但是，IGF-1的生产研究大部分实验都还处于实验室小规模阶段，主要是IGF-1生产时产量少，分离困难，产量低，价格昂贵（约100000元/克），这导致IGF-1的开发和利用受到严重影响。如何扩大IGF-1的产量，降低成本，已经成为迫在眉睫的工作。

发明内容

为了克服现有技术存在的不足，克服真核基因在原核宿主中表达量低的问题，本发明提供了一种基于原核密码子偏好性构建高表达IGF-1基因的工程菌，通过设计多种优化密码子序列，构建不同表达载体，制备多种表达菌株。

一种基于原核密码子偏好性构建高表达IGF-1基因的工程菌，所述工程菌为能在胞内表达或分泌表达重组人胰岛素样生长因子融合蛋白的基因工程菌，所述工程菌为大肠杆菌工程菌，所述融合蛋白的氨基酸序列为Seq ID No：4所示。

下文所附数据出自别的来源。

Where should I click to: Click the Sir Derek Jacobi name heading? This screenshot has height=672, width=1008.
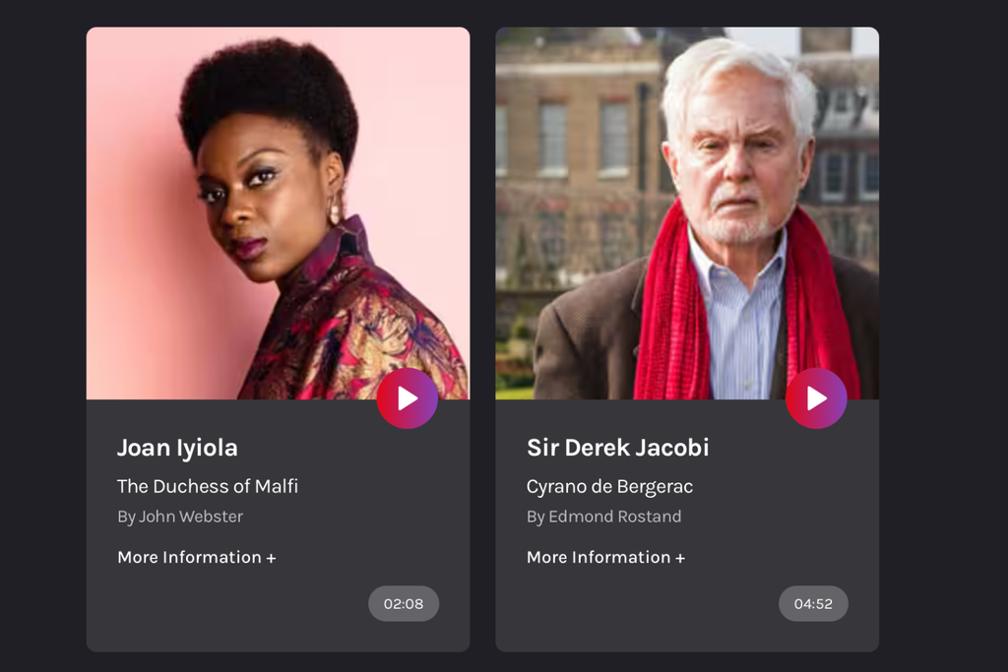[x=618, y=448]
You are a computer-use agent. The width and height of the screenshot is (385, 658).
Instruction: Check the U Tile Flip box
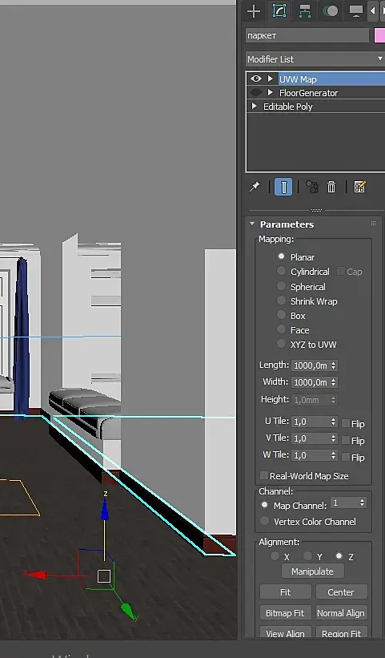point(346,423)
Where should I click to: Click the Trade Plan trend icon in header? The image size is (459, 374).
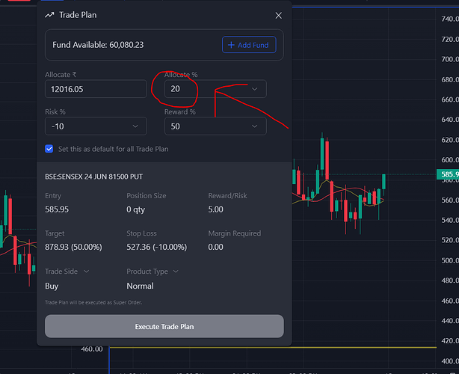click(x=49, y=15)
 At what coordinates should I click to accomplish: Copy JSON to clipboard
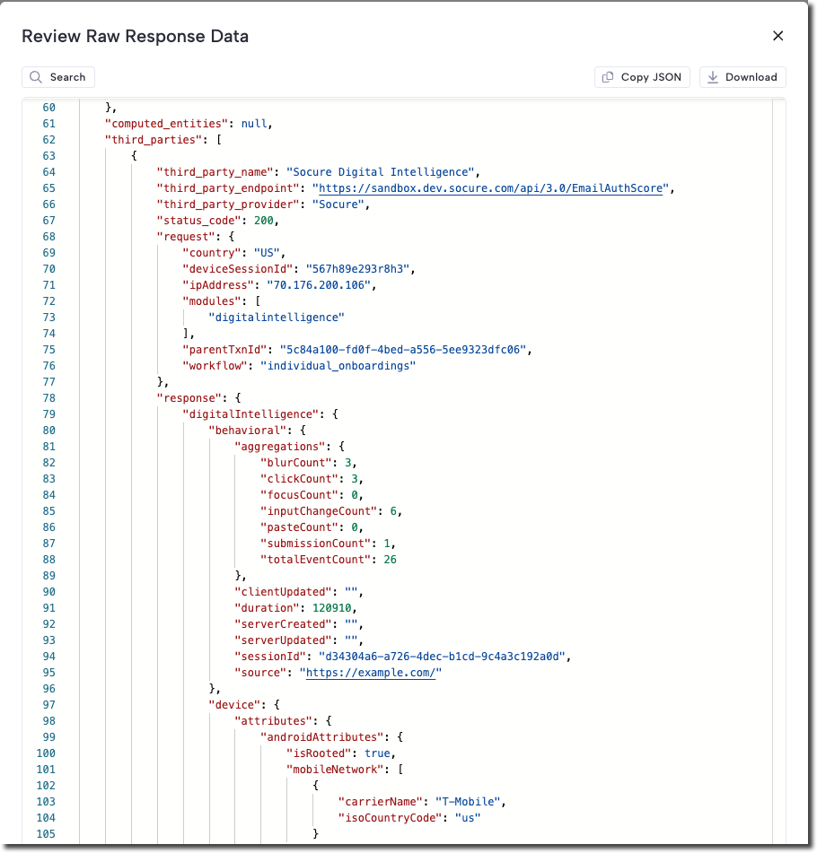(x=642, y=77)
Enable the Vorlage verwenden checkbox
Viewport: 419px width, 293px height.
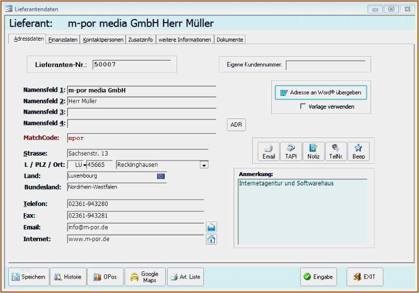tap(303, 107)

优选地，所述工程菌包括含有所述高表达IGF-1基因的重组表达载体和表达菌株。

优选地，所述重组表达载体的出发载体为未经优化的IGF-1人源原基因序列，其基因序列为Seq ID No：1所示。

优选地，所述IGF-1基因包括全合成密码子优化后的IGF-1偏好序列①，其基因序列为Seq ID No：2所示。

优选地，所述IGF-1基因包括全合成密码子优化后的IGF-1偏好序列②，其基因序列为Seq ID No：3所示。

优选地，所述的重组表达载体包括胞内表达载体和分泌表达载体。

优选地，所述胞内表达载体为将IGF-1偏好序列①或IGF-1偏好序列②DNA分子插入到质粒PGEX4T-1和PET32a的多克隆位点处得到的重组质粒，所述胞内表达载体中启动所述DNA转录的启动子为T7启动子。

优选地，所述分泌表达载体为将IGF-1偏好序列①或IGF-1偏好序列②DNA分子插入到质粒PET22b的多克隆位点处得到的重组质粒，所述分泌表达载体中启动所述DNA转录的启动子为T7启动子。

优选地，所述的大肠杆菌包括Escherichia coli BL21(DE3)、Rosetta(DE3)和Origami (DE3)。

优选地，所述表达菌株包括一株经偏好性改造的工程菌株，该工程菌株命名为RPP②，RPP②目的蛋白的表达量是所构建的未经改造人源原基因工程菌最高表达量的2.4倍。该工程菌株为能高效表达融合蛋白的工程菌株。

不同物种在遗传密码子的使用频率上是不一致的，有些真核基因中出现频率很高的密码子在原核基因中却很少使用。本发明中依据大肠杆菌密码子使用频率表人工合成并克隆了适于在大肠杆菌中表达的 IGF-1基因，通过提高目的基因mRNA的转录来增加表达量，从本质上提高目的蛋白的表达。

本发明依据原核密码子使用频率表人工合成并克隆适于在大肠杆菌中表达的IGF-1基因，下文所述的目的基因（包括经偏好性改造的IGF-1基因和未经改造的人源原IGF-1基因）。

本发明中目的基因含有243个碱基，该243碱基序列能翻译出含有77个氨基酸的肽链。

本发明共设计3种表达IGF-1的密码子序列，构建9种重组表达载体以及筛选得27株工程菌。